Since the pandemic began, more than 10,000 Veterans Affairs patients have died from Covid-19. Previous reporting, as well as documents published by American Oversight, showed that the VA struggled in the spring and summer of 2020 to obtain adequate amounts of personal protective equipment. Recently, American Oversight obtained more documents that provide additional details about the agency’s early pandemic difficulties.
The documents include complaints from the National Nurses United union that alleged the VA was not providing nurses with sufficient personal protective equipment, thus increasing their risks of contracting the coronavirus. In one email, sent on March 13, 2020, the group said that the “VA is either unwilling and/or unprepared to answer basic questions that will ensure the safety of RNs and the patients who they are taking care of.”

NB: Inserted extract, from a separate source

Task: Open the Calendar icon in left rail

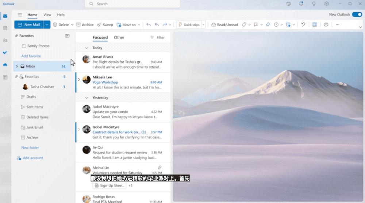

A report on the results of outpatient services surveys from early March highlighted veterans’ complaints as well as praise for the VA’s Covid-19 measures. One veteran noted a lack of proper coronavirus screenings at a VA facility in Modesto, Calif., while others expressed concern that certain mitigation measures, such as entrance closures, limited the ability of individuals with disabilities to access medical services. One 91-year-old veteran wrote that having just one entrance open at a facility in Vermont could lead to risky overcrowding, and some veterans also raised concerns on Twitter that the VA wasn’t conducting adequate testing.
These records also contain VA Secretary Robert Wilkie’s schedules for the first three months of 2020, which feature regular White House Coronavirus Task Force briefings. Communications between top VA officials and Paul Kim, the executive director of the Veterans Health Administration’s Office of Emergency Management, included a Feb. 18 message from the Department of Health and Human Services stating that the crisis was anticipated to last for several months and a Feb. 19 message from Kim about the VHA’s emergency preparedness.